____ Stored data

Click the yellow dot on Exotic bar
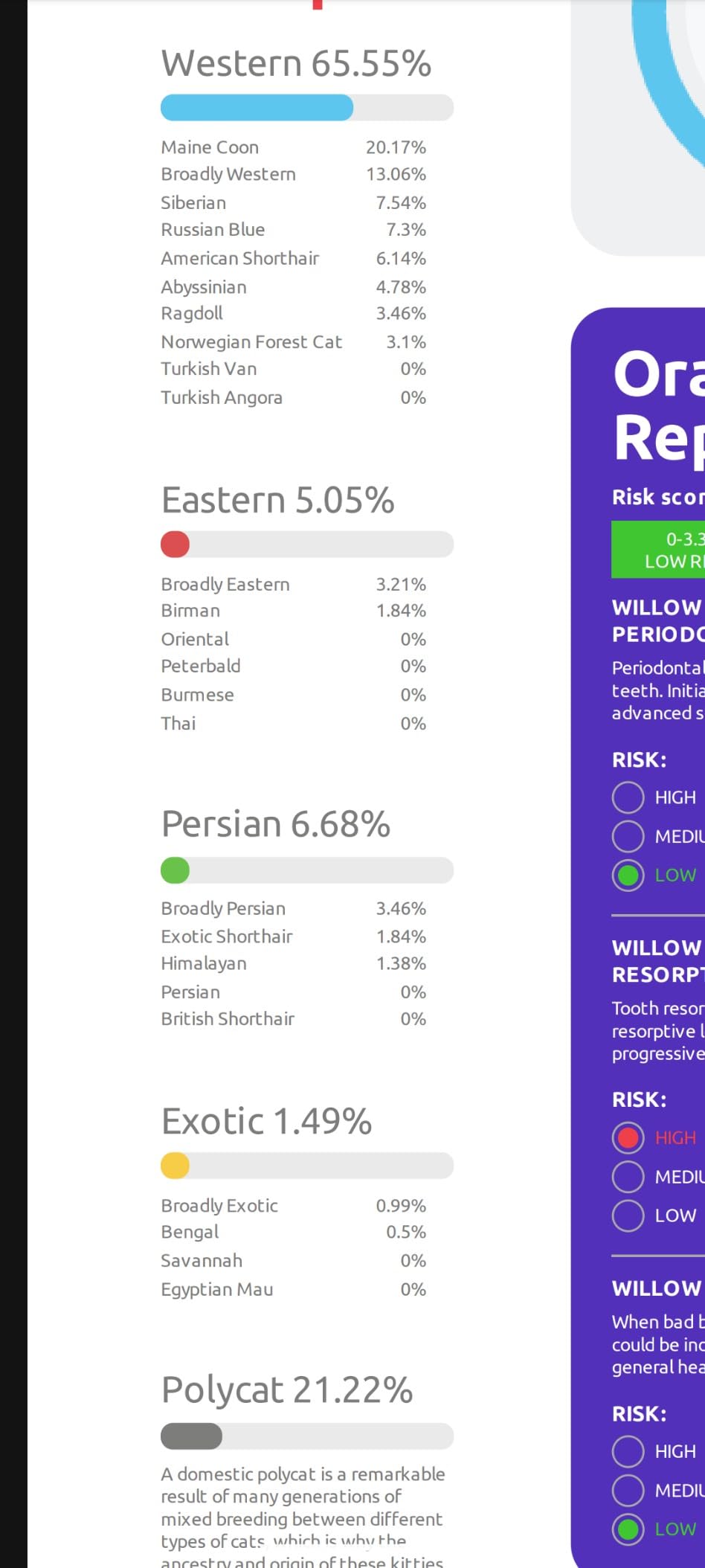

________
____ Stored data

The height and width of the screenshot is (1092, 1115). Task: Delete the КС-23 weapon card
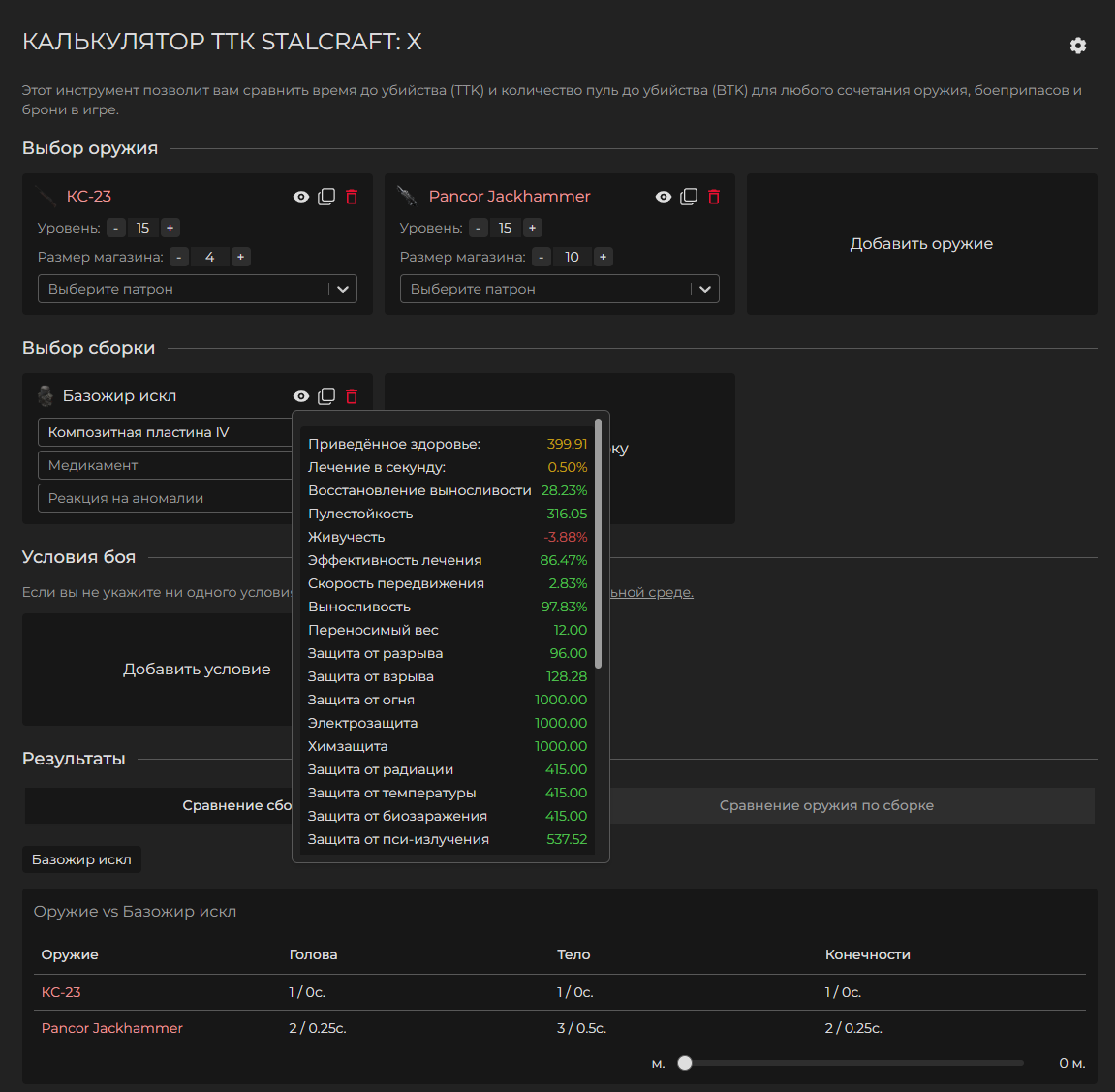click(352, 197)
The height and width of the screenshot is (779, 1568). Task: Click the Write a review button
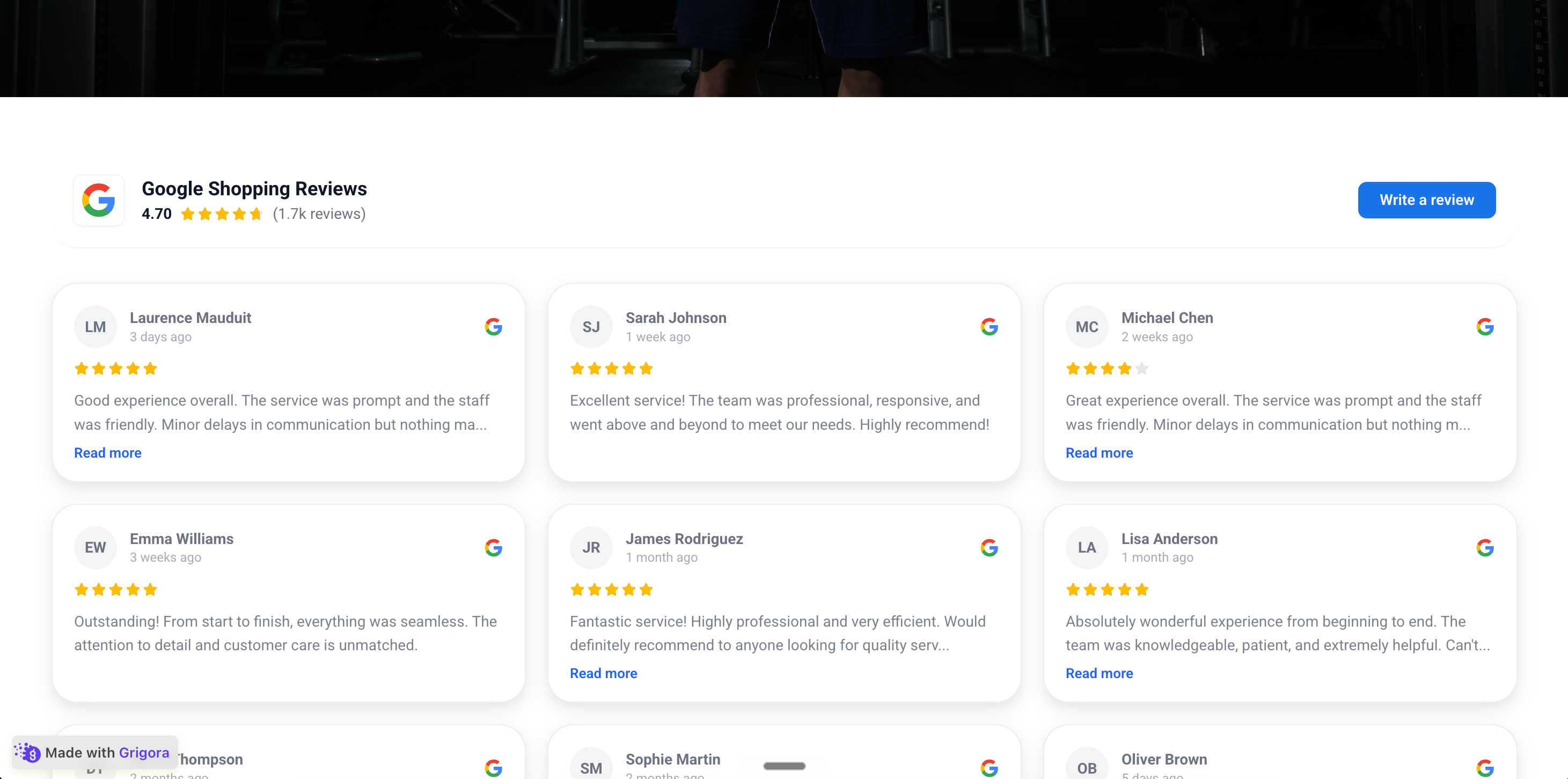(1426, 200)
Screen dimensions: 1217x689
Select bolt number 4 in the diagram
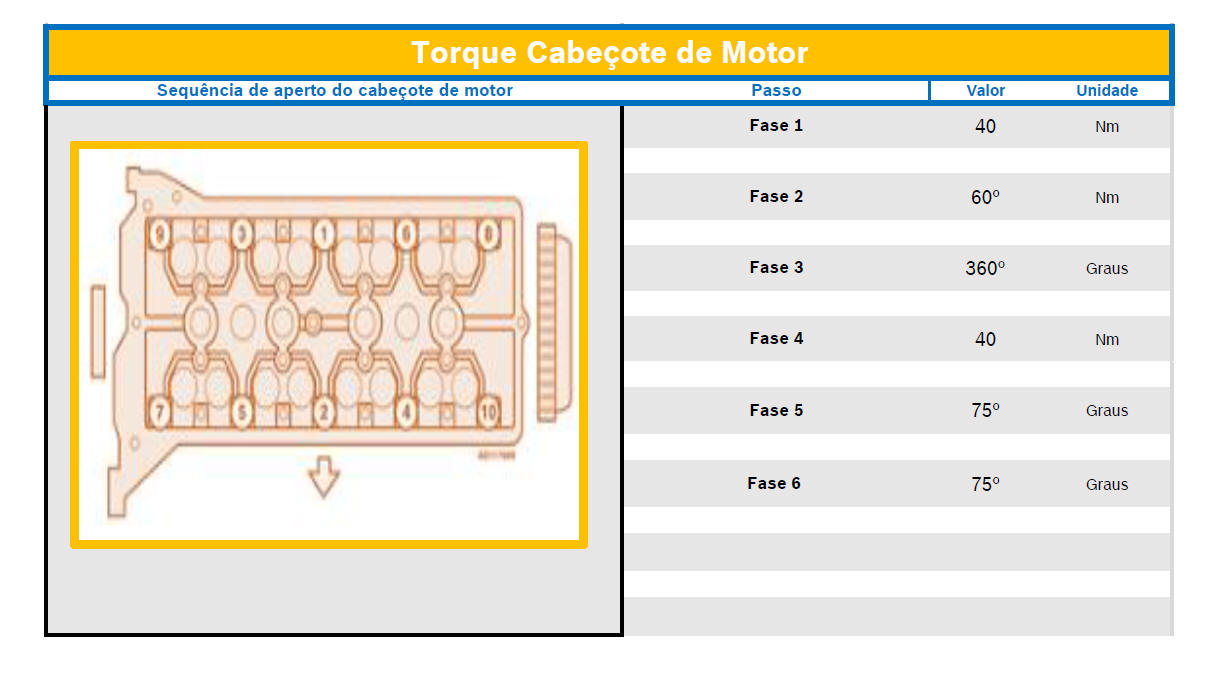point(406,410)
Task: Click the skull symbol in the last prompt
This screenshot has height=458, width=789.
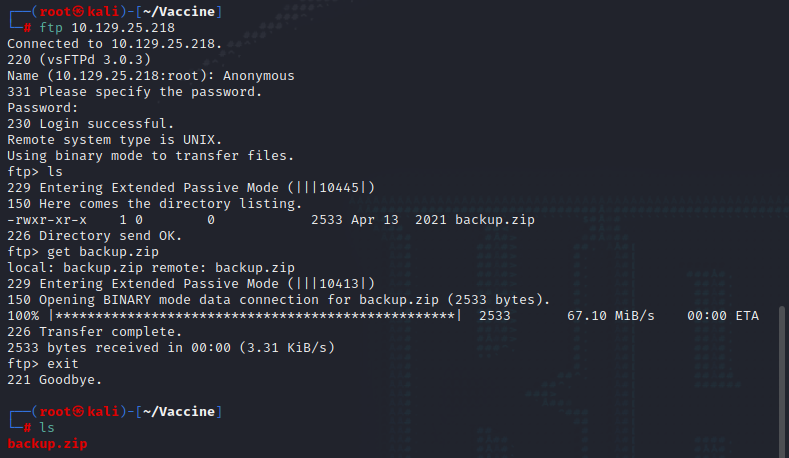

________

What is required:
For this exercise, set down the lines in the entries above from the one with "The height and width of the screenshot is (779, 1568)." through the one with "This screenshot has height=458, width=789." exactly as written, without any pictures.

Your response:
The height and width of the screenshot is (779, 1568). Task: Click the Write a review button
(1426, 200)
Screen dimensions: 1217x689
Select bolt number 4 in the diagram
point(406,410)
Task: Click the skull symbol in the last prompt
This screenshot has height=458, width=789.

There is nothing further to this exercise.